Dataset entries

────────

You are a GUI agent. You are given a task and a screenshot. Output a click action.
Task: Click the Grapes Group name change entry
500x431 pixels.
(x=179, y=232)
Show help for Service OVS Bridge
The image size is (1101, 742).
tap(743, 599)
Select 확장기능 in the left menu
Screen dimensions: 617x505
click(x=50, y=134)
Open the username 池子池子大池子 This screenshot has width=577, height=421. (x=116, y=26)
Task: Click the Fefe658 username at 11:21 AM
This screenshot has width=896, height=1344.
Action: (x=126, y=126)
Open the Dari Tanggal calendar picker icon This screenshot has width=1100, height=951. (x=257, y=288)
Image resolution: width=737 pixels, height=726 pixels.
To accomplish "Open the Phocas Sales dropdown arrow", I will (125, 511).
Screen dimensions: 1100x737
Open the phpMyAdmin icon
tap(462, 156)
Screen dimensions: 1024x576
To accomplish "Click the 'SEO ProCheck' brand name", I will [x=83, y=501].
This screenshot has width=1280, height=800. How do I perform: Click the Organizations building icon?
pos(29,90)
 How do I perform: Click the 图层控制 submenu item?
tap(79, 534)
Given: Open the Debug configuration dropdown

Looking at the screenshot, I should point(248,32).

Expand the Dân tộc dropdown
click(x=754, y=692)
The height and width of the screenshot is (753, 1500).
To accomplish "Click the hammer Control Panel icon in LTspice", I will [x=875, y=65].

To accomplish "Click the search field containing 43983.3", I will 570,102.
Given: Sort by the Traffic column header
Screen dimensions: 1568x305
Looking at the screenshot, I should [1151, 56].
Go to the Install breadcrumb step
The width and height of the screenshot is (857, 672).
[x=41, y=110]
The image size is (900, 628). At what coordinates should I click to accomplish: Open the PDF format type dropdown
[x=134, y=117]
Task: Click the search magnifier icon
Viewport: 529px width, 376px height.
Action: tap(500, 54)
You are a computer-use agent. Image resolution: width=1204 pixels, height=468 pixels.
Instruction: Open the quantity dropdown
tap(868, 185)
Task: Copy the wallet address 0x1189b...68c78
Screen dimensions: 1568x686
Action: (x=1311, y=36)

────────

→ **Exercise instructions**
When the word "will" shows up in a line of the entries, pull that line out.

→ **Reply**
To accomplish "Open the Phocas Sales dropdown arrow", I will (125, 511).
To accomplish "Click the 'SEO ProCheck' brand name", I will [x=83, y=501].
To accomplish "Click the hammer Control Panel icon in LTspice", I will [x=875, y=65].
To accomplish "Click the search field containing 43983.3", I will 570,102.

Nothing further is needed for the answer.